How do you go about figuring that out?
- took 7 days of logs from lab, 25k messages/hr
- number of logs coming from a node
- number of logs coming from a component
- 7 day message rate, look at histograms, identifies recurring outlier
- message size, percentiles of payload size
What models look like what we’re doing for simulation? Add some random noise.
Flood process, monitoring everything, repeat until it breaks. System sustained 4k x 1k messages/sec, started to pause above that, but no messages were dropped.
Next steps: - find bottlenecks - improve the model
Tammy Butow, Dropbox - Database Monitoring at Dropbox
Achieving any goal requires honest and regular monitoring of your progress.
Originally used nagios, thruk (web ui) and ganglia
Created own tool vortex in 2013
why create in house monitoring?
- performance, reliability iissues, scaling number of metrics fast
- Time Series Database with dashboards, alerting, aggregation
- Rich metric metadata, tag a metric with lots of attributes
Monthra: single way of scheduling and relaying metrics, discourage scheduling with cron
Service Metrics: - what durability, reliability goals? align monitoring to goals? - threads running/ threads connected
Run a Monthly Metrics Review (great idea)
Dave Josephsen, Librato - 5 Lines I couldn’t draw
Making cofnitive leap to use monitoring tools to recognise system behaviour independent of alerting. misapprehension about what monitoring was and whom it was for.
Monitoring is not for alerting. Nobody owns moitoring. ‘Tape measure that I share with every engineer I work with’. Ops owns monitoring vs everyone owns monitoring. Monitoring is for asking questions.
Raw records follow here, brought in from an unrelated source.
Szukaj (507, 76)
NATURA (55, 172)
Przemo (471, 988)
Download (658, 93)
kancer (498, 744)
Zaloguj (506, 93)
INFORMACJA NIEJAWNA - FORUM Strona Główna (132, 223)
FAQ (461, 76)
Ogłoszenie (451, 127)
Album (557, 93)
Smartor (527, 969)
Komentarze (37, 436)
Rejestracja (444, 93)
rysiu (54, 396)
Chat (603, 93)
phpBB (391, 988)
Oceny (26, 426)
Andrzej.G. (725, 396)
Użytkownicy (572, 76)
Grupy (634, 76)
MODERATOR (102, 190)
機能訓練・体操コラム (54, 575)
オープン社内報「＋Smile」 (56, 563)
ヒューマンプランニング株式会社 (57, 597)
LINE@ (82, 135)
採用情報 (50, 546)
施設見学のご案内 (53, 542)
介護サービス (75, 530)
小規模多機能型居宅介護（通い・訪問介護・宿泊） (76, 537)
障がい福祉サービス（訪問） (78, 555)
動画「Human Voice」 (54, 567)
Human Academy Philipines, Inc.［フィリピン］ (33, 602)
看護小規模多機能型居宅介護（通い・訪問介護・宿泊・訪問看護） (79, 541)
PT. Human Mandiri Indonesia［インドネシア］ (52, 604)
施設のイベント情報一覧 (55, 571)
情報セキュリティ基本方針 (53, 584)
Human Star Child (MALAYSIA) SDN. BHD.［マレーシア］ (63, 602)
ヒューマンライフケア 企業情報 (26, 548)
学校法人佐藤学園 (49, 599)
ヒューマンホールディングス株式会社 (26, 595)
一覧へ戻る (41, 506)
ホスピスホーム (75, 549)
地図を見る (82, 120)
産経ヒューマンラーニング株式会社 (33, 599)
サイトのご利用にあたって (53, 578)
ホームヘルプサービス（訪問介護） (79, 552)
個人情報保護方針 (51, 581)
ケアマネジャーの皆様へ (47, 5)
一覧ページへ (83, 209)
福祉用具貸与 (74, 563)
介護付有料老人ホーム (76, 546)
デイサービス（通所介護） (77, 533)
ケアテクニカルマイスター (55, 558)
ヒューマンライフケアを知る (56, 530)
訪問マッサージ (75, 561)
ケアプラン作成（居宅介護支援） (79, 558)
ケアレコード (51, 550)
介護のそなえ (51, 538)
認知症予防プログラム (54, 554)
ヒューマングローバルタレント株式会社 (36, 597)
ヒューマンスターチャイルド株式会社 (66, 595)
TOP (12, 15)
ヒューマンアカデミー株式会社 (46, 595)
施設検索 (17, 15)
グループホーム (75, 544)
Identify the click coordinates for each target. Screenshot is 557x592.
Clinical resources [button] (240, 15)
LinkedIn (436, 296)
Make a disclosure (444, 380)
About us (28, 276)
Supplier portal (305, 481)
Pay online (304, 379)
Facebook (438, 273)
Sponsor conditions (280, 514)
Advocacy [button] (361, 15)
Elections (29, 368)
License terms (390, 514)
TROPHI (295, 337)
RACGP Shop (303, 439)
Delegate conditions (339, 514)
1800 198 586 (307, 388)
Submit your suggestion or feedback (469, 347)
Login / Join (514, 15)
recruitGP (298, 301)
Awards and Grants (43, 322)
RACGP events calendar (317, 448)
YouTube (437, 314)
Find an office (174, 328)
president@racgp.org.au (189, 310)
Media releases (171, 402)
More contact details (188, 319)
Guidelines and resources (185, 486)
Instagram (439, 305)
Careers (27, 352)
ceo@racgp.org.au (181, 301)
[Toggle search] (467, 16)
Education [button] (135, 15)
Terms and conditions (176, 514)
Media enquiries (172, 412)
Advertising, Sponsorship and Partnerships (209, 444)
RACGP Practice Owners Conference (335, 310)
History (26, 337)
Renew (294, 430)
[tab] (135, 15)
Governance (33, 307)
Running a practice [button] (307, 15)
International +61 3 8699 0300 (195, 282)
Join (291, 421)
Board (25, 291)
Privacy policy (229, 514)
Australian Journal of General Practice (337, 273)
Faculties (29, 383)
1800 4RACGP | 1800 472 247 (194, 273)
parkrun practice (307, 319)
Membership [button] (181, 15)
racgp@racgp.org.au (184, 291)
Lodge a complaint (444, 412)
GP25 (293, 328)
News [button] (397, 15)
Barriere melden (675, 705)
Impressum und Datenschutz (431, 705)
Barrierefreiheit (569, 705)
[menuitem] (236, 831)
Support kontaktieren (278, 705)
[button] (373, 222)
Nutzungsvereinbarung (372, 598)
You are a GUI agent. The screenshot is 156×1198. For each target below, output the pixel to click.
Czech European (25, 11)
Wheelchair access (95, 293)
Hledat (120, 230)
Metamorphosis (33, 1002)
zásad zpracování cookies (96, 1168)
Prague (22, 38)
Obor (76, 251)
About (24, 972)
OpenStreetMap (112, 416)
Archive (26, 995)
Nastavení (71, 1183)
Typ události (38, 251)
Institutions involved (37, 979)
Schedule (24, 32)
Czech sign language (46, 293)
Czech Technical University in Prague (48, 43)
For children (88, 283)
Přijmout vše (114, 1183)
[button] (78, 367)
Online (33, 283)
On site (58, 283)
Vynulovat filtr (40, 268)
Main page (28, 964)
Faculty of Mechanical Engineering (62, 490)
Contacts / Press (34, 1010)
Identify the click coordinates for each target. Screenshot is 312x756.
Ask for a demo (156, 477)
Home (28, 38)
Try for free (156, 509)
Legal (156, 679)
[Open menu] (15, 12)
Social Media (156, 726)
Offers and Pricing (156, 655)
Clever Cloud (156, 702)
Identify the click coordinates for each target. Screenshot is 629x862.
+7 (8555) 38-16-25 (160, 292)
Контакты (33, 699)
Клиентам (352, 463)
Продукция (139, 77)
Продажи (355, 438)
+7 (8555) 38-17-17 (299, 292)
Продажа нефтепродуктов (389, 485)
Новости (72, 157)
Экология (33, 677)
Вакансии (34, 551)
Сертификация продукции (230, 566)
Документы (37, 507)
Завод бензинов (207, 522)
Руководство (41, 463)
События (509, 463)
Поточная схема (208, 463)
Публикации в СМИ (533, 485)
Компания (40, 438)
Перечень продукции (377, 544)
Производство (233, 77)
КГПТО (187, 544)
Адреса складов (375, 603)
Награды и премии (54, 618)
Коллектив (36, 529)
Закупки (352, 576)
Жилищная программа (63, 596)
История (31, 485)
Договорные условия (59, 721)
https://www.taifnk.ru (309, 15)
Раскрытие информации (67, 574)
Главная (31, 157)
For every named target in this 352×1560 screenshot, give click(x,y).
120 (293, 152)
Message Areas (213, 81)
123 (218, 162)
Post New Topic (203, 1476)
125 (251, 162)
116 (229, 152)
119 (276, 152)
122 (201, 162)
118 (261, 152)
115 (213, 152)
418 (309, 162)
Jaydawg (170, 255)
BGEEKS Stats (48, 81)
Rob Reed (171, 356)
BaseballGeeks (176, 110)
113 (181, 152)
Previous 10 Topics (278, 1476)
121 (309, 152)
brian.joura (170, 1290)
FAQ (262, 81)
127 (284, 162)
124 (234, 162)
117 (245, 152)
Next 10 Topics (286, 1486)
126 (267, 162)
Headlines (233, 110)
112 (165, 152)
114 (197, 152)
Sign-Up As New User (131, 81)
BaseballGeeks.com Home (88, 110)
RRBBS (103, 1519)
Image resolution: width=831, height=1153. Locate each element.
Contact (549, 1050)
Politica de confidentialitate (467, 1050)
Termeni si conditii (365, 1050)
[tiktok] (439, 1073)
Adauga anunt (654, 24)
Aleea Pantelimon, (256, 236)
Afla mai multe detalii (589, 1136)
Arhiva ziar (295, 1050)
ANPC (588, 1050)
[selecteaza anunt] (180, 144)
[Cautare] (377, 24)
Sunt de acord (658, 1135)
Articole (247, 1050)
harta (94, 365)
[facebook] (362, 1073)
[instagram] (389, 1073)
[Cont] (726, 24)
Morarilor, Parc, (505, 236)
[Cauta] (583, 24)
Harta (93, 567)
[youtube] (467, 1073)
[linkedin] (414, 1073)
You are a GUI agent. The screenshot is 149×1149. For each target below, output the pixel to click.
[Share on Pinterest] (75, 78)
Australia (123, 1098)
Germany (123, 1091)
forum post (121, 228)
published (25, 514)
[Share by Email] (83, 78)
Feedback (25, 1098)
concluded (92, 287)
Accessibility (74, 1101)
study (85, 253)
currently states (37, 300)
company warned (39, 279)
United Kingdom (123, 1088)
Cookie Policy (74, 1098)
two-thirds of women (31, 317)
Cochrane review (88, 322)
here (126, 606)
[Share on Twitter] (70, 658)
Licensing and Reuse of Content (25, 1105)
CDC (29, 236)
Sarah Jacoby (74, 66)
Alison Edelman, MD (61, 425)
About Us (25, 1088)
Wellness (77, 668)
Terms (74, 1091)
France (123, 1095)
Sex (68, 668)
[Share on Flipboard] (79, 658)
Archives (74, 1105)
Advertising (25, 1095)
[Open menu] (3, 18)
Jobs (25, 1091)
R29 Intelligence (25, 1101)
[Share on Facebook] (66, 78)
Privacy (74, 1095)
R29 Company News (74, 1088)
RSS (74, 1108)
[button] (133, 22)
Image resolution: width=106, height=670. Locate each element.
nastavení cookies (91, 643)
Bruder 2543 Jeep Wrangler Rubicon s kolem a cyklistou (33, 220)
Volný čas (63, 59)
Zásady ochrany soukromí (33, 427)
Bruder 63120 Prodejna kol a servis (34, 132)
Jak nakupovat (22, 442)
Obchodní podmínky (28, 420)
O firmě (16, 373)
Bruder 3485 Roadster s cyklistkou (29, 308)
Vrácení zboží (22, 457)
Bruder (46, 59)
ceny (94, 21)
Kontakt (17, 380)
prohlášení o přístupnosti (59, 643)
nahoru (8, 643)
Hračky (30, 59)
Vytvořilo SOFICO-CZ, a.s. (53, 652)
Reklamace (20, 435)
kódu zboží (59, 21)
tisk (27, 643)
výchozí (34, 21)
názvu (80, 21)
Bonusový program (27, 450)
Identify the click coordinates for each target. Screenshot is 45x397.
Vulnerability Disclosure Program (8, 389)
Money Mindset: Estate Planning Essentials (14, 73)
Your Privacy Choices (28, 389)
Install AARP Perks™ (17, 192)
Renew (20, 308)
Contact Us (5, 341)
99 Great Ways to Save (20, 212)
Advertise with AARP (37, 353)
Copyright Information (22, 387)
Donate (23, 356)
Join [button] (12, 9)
Complexity isolates. Effective monitoring gives you the things that allow you to ‘Cynefin’ - make things more familiar and knowable. Reduce complexity rather than embracing it. Monitoring can build bridges to help people understand things across boundaries.
Effective monitoring can bring about cultural change, how people interact between each other.
Repeated point 4
Jessie Frazelle, Google - Everything is broken
Talked about problems with Software Engineering and Operations
Demonstrated how they monitored community and external maintainer PR statistics for Docker project.
James Fryman, Auth0 - Metrics are for Chumps - Understanding and overcoming the roadblocks to implementing instrumentation
Story of implementation of instrumentation at Auth0
Wanted data driven conversations. Metrics implementation happened in past, was ripped out because not well understood, thought to cause latency. Created adversions.
Make the chase. Get buy-in.
To have good decent conversations with someone you need to have metrics.
- Not the most important feature - but it is!
- Cannot start until we understand the data retention requirements - premature optimisations
- We don’t run a SaaS - need to understand what your software is doing regardless
Make decisions based on knowledge, not intuition or luck.
Be opportunistic - success is 90% planning, 10% timing and luck. Find opportunites to accellerate efforts.
Needed to get something going fast - went for full service SaaS Datadog, but with common interfaces and shims to allow moving things in house later. Don’t delay, jump in and iterate.
Keep in sync with developers - change is difficult and there will be resistance, pay attention to feedback. Need to support interpretation of data.
Build out data flows, find potention choke points in system, take a baseline measurement, check systems in isolation
Fix and Repair bottlenecks. Solved 3 major bottlenecks, went from 500 to 10k RPS.